Kişi, GSS’den ister faydalansın ister faydalanmasın bu sisteme kendi isteği dışında dâhil edilecek. Prim borcu olması durumunda sağlık hizmetinden faydalandırılmayacak, ancak borcu tahakkuk ettirilmeye devam edilecek.
Devletin kendi yasalarını işletmeyip yüz binlerce işçinin kaçak çalıştırılmasına göz yumup sermayedarlara kıyak geçmesi, bununla da yetinmeyip kaçak çalışan bu yüz binlerce işçiden bir de sağlık primi tahsil etmesi artık yüzsüzlüğün dik âlâsıdır.

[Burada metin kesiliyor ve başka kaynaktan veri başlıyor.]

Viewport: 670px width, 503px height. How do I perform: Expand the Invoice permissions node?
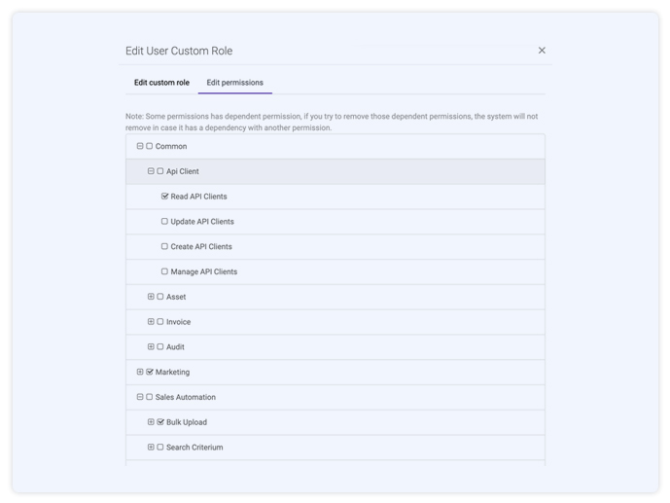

Yukarıdaki rakamlarda bugüne kadar yeşil kart uygulamasından faydalanmamış ve herhangi bir sosyal güvenlik sistemine dâhil olmamış bireyleri hesabın dışında bıraktık. Görüldüğü gibi karşımızda açık soygunun bir örneği durmaktadır.
Sonuç olarak, sokağımızda, mahallemizde, işyerimizde, kısacası her yerde işçi ve emekçilere hükümetin “bu uygulamayla herkesin sağlık sistemine dâhil edilmek istendiği” yolundaki yalanını ifşa edip, amacın bütçe açığını kalem oyunları ile yok etmek olduğunu anlatmalıyız.
Toplanan bu primlerin sağlık alanında kullanılması şöyle dursun, kârlarını yükseltmeleri için sıfır maliyetli sermaye olarak kapitalistlere peşkeş çekileceği de dikkatlerden kaçırılmamalıdır. İşçilerin haklarını kaybetmemelerinin tek yolu örgütlülüklerini korumaktır!